Interactions affecting drug metabolism
Drug metabolism occurs though enzyme systems located primarily in the liver. The enzymes most commonly associated with drug interactions are those of the cytochrome P450 superfamily and the uridine diphosphate (UDP)-glucuronosyltransferase (UGT) enzymes which are responsible for glucuronidation.
The cytochrome P450 enzyme system is the major mediator of drug metabolism, with CYP3A4 and CYP2D6 enzymes being the most active. Many ARV drugs are metabolised by (i.e. are substrates for) cytochrome P450 enzymes and may also independently induce and/or inhibit a number of other CYPs to varying degrees. The strength of the enzyme inhibition or induction is important with strong inducers and inhibitors more likely to produce a greater clinical effect. Induction of CYP450 enzymes can result in lower exposure of the affected drug, potentially reducing its efficacy, for example, efavirenz can reduce apixaban levels (by CYP3A4 induction). Inhibition of CYP450 enzymes can increase the exposure of the affected drug, potentially increasing the risk of toxicity, for example, protease inhibitors increase midazolam exposure (by CYP3A4 inhibition). When substrates of the same CYP450 enzyme are co-administered, their rates of metabolism can change. This may alter the plasma concentration/s of the drug/s and increase the risk of toxicity, for example, caution is advised when prescribing colchicine and simvastatin (both CYP3A4 substrates), as concomitant use may result in myopathy and rhabdomyolysis
UGT enzymes metabolise a small number of drugs with UGT1A1 being the most active enzyme. UGT enzymes can be induced or inhibited. Ritonavir induces glucuronidation, (as do some other drugs e.g. rifampicin) and may reduce levels of other drugs (e.g. thyroxine, lamotrigine). Integrase inhibitors are substrates of UGT1A1 and dose adjustment is required when an integrase inhibitor is co-prescribed with rifampicin
Ritonavir and cobicistat are both potent inhibitors of CYP3A4; when either drug is co-administered with an ARV agent that is metabolised by CYP3A4, such as a protease inhibitor or elvitegravir, the exposure to that ARV drug is increased. This effect is commonly referred to as “boosting”.

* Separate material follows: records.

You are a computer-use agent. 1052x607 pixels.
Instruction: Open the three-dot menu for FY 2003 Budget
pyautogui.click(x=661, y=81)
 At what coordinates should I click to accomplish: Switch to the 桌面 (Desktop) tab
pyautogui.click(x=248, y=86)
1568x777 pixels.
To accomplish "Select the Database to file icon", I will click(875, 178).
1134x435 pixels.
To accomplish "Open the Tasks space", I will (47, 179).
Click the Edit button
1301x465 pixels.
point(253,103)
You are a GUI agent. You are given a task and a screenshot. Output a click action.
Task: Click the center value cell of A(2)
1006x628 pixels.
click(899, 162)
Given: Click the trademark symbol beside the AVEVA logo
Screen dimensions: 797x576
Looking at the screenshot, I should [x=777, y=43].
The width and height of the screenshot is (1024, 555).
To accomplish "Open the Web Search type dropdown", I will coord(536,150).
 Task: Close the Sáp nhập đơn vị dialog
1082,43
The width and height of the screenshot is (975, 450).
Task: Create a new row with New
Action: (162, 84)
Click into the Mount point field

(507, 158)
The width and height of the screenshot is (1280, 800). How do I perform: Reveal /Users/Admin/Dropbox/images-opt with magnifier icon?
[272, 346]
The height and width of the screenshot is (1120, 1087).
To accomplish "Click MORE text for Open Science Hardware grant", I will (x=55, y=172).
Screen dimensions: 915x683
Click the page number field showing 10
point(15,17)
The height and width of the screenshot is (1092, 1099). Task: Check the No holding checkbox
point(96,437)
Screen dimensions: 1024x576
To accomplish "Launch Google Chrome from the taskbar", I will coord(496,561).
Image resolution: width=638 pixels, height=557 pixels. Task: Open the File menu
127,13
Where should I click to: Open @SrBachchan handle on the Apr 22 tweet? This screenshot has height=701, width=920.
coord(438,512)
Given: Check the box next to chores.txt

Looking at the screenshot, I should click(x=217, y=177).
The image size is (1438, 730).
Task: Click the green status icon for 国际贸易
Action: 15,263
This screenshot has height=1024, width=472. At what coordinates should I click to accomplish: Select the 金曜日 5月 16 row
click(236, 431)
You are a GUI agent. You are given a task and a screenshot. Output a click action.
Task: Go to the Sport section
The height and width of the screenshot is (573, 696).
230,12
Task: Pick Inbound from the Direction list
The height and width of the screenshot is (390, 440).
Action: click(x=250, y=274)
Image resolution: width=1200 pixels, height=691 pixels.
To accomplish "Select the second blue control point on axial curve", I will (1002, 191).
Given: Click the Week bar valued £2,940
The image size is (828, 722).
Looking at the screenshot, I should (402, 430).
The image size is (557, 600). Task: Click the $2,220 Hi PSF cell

It is important to note that cobicistat and ritonavir are not selective in their “boosting” action and have different drug-drug interaction effects. Ritonavir has a much more complex interaction profile due to its effects on other CYP450 enzymes such as CYP2D6 (inhibition), CYP2C9 and CYP2C19 (induction), and UGT1A1 (induction) as well as being an inhibitor of various membrane transporters (e.g. P-glycoprotein). Cobicistat also inhibits CYP2D6 plus several membrane transporters including P-glycoprotein. Therefore, when checking for potential drug interactions with pharmacokinetically enhanced drugs it is important to consider the effects of both the drug and the enhancer.
Interactions affecting drug excretion
Transport proteins in the liver, biliary tree and kidney function in drug elimination. Drug transporter interactions may alter transport activity at these sites potentially affecting drug exposure by increasing or decreasing the rate of elimination of the affected drug. Knowledge and understanding of these drug transporter interactions is evolving. Drugs including a number of ARV drugs may be enzyme inducers, enzyme inhibitors, and/or substrates of drug transporters. For example, dolutegravir inhibits the organic cation transporter (OCT-2) in the kidney, so can decrease the clearance of metformin.